GELA – “Incapace di intendere e di volere al momento dei fatti contestati“. Con questa motivazione, ispirata dai risultati di una perizia psichiatrica, il gup del tribunale di Gela, Paolo Fiore, ha assolto l’insegnante gelese, Giusy Savatta, dall’accusa di avere ucciso volontariamente il 27 dicembre 2016 le due figlie di 9 e 7 anni, nella loro casa in via Passaniti, nel centro storico gelese.

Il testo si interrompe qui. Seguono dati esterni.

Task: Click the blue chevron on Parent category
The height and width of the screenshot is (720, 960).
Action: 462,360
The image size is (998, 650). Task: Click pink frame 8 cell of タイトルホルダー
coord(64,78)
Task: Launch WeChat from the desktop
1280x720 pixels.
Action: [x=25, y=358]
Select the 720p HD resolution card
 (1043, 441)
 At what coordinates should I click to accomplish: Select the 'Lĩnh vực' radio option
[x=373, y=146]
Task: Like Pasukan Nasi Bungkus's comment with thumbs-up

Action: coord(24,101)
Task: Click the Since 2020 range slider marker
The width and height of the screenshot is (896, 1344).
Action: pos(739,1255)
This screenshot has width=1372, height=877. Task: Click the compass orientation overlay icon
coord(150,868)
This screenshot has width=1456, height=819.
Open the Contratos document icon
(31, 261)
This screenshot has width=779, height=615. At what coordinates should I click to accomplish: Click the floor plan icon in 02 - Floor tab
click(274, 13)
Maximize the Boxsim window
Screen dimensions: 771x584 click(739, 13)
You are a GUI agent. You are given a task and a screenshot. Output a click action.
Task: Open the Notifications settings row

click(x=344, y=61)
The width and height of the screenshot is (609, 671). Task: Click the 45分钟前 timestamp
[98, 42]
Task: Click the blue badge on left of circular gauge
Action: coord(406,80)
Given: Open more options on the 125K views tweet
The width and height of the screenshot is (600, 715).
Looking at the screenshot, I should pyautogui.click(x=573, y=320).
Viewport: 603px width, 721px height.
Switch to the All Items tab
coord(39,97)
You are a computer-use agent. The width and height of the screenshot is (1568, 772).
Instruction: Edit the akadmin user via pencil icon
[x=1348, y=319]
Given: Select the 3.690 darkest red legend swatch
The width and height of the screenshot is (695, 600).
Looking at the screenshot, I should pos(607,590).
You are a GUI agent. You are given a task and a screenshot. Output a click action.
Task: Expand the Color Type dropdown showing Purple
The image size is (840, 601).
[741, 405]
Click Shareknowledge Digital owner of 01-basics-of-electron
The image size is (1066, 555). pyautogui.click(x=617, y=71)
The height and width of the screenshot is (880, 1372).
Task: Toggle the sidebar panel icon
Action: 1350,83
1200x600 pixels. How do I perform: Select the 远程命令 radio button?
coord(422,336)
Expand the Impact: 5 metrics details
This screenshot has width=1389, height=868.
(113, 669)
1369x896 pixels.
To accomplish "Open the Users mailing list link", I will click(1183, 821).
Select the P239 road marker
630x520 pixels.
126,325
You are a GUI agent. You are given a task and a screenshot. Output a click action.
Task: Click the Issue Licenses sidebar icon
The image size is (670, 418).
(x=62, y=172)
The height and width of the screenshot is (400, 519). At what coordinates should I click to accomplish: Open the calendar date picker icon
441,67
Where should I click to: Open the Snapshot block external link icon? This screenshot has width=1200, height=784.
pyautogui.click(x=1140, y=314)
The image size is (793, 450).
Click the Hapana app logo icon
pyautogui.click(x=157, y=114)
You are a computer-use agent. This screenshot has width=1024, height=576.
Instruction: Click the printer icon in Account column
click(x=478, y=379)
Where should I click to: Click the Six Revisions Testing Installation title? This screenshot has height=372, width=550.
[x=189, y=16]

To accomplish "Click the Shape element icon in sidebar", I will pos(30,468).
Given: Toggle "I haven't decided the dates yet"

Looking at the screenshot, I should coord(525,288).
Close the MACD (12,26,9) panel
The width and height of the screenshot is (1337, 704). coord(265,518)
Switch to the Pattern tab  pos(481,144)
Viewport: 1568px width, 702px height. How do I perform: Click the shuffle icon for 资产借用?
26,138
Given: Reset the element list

La donna, secondo le voci dei familiari, soffriva di depressione. Un anno e mezzo fa, fece bere la candeggina alle sue due figlie, le strangolò con le sue mani e poi tentò il suicidio provando a gettarsi dal balcone di casa, ma l’intervento di alcuni vicini evitò il peggio.
Savatta, oggi 43enne, come misura di sicurezza, dovrà trascorrere un periodo ancora da definire in una Rems, la nuova struttura riabilitativa per malati psichiatrici, che accoglie gli ex pazienti degli ospedali psichiatrici giudiziari.
Dopo aver soffocato le due figlie, Maria Sofia e Gaia, la donna disse di aver tentato di suicidarsi ingerendo candeggina a sua volta, cercando di impiccarsi con il flessibile della doccia e poi prendendo un coltello con cui ha tentato di tagliarsi le vene dei polsi e la gola prima di uscire fuori in balcone e provare a scavalcare la ringhiera del secondo piano.
Ai carabinieri che l’arrestarono dichiarò di avere agito in preda a un raptus di follia causato dalla paura che il marito, Vincenzo Trainito, all’epoca 48enne, si separasse da lei abbandonando le bambine. L’uomo, quella mattina del 27 dicembre 2016, era rientrato a casa un po’ prima del previsto e si è trovato davanti agli occhi uno spettacolo agghiacciante.